Drop every picture, then transcribe the remaining data exactly.

----------------------------------------

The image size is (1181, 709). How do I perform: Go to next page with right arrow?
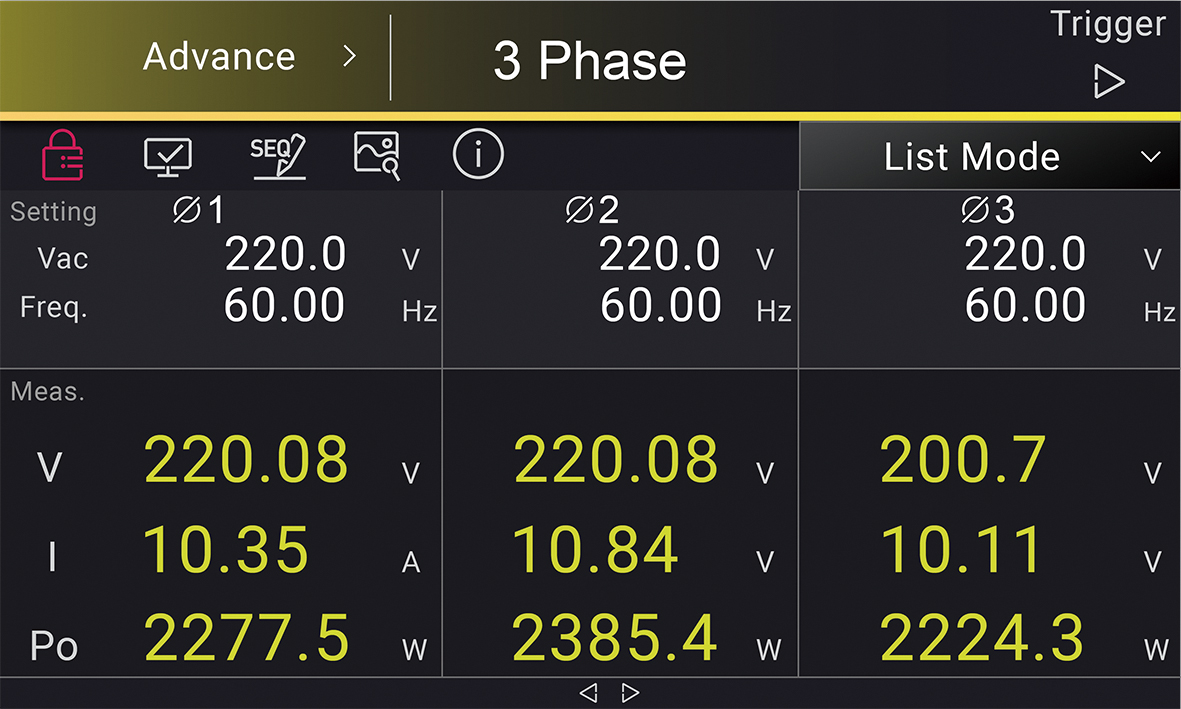630,692
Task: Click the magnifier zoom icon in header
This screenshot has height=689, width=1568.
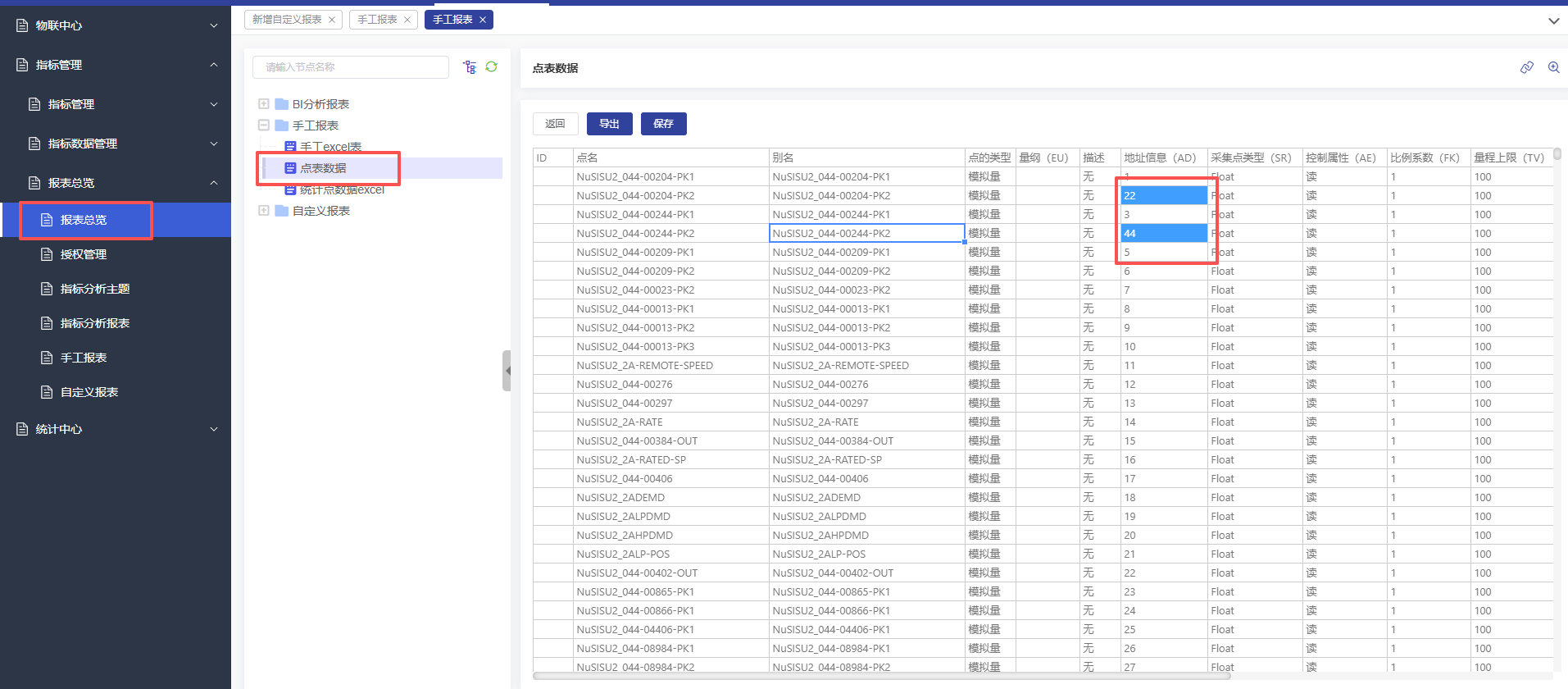Action: pyautogui.click(x=1553, y=68)
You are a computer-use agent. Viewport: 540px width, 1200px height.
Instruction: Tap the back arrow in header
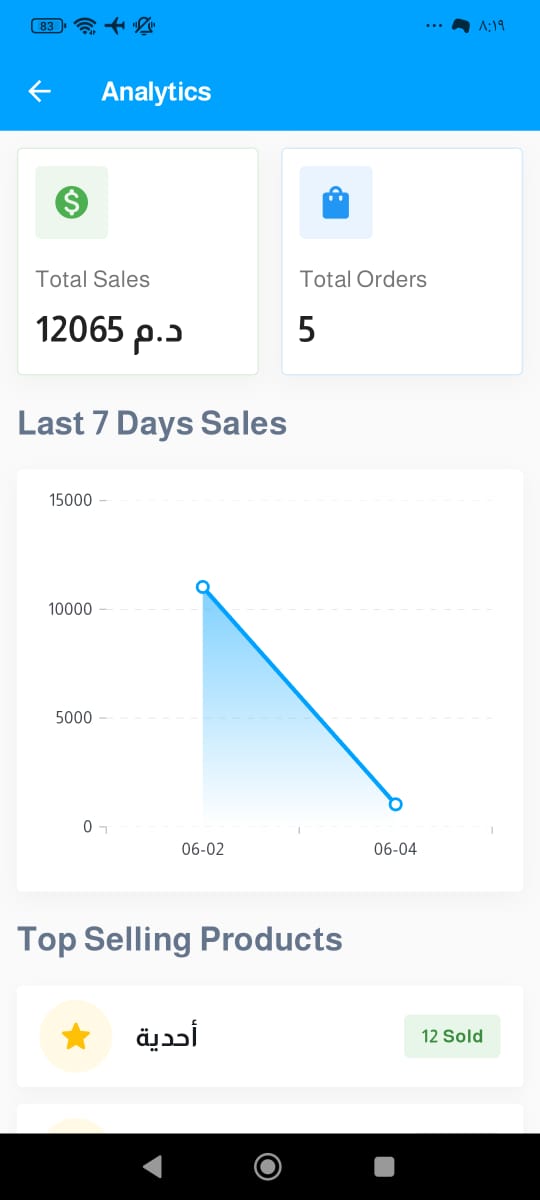pos(39,92)
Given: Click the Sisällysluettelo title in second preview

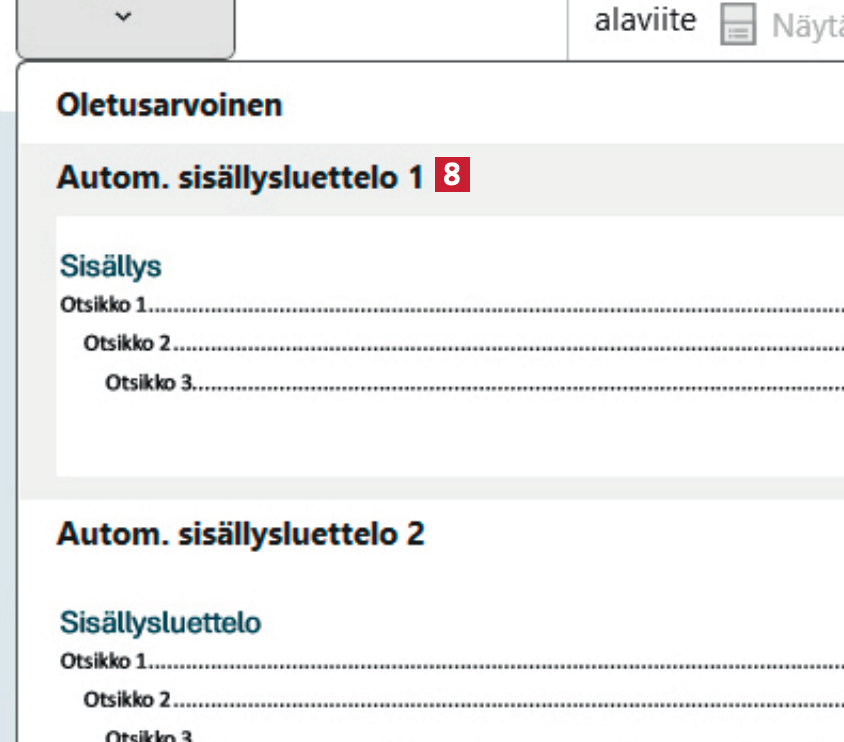Looking at the screenshot, I should click(x=160, y=622).
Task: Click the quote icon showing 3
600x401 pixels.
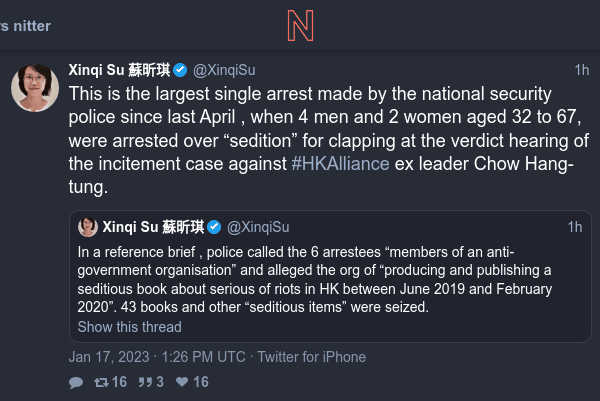Action: pyautogui.click(x=143, y=382)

----------------------------------------

- [Exercise answer]:
The image size is (1181, 709). How do I perform: Go to next page with right arrow?
630,692
Task: Click the magnifier zoom icon in header
This screenshot has height=689, width=1568.
Action: pyautogui.click(x=1553, y=68)
You are a computer-use agent. Viewport: 540px width, 1200px height.
Instruction: Tap the back arrow in header
pos(39,92)
Given: Click the Sisällysluettelo title in second preview

Looking at the screenshot, I should click(x=160, y=622).
Task: Click the quote icon showing 3
600x401 pixels.
Action: pyautogui.click(x=143, y=382)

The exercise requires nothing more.